▶ _Saved data entries_

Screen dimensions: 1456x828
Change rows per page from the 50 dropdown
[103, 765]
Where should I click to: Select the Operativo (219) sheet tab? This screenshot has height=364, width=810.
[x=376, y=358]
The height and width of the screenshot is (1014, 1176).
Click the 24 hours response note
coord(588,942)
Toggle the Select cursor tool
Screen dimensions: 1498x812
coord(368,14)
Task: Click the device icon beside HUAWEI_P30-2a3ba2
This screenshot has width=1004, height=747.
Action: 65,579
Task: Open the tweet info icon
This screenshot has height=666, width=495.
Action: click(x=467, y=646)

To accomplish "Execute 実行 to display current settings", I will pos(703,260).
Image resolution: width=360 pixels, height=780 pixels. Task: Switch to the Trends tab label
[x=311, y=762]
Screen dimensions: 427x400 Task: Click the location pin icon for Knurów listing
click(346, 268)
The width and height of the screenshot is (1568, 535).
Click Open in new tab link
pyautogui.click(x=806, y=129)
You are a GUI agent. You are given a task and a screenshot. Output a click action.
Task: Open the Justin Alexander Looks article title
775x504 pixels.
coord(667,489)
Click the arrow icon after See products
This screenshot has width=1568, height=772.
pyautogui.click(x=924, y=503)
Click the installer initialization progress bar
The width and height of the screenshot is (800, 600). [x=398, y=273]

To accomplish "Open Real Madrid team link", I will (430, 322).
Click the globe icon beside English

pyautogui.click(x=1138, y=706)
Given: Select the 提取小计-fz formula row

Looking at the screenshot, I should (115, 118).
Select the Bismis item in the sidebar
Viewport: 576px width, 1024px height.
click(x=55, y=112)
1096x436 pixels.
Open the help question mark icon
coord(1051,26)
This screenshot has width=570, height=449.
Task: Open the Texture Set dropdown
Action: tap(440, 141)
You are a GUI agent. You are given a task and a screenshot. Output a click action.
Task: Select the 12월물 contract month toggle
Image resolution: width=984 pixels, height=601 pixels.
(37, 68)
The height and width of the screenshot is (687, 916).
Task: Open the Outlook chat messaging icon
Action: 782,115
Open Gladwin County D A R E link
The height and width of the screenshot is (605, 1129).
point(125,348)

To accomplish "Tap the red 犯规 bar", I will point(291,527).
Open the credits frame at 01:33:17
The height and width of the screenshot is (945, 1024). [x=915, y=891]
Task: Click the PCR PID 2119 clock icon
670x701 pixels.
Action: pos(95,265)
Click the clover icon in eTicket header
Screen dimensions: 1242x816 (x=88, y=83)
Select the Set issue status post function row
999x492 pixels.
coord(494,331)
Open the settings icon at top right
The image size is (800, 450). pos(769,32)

▶ _TASK TO COMPLETE_
Your answer must consist solely of the lines from the top of the entries above through the line containing "The height and width of the screenshot is (1014, 1176).", copied exactly, both ends included.

▶ _SOLUTION_
Screen dimensions: 1456x828
Change rows per page from the 50 dropdown
[103, 765]
Where should I click to: Select the Operativo (219) sheet tab? This screenshot has height=364, width=810.
[x=376, y=358]
The height and width of the screenshot is (1014, 1176).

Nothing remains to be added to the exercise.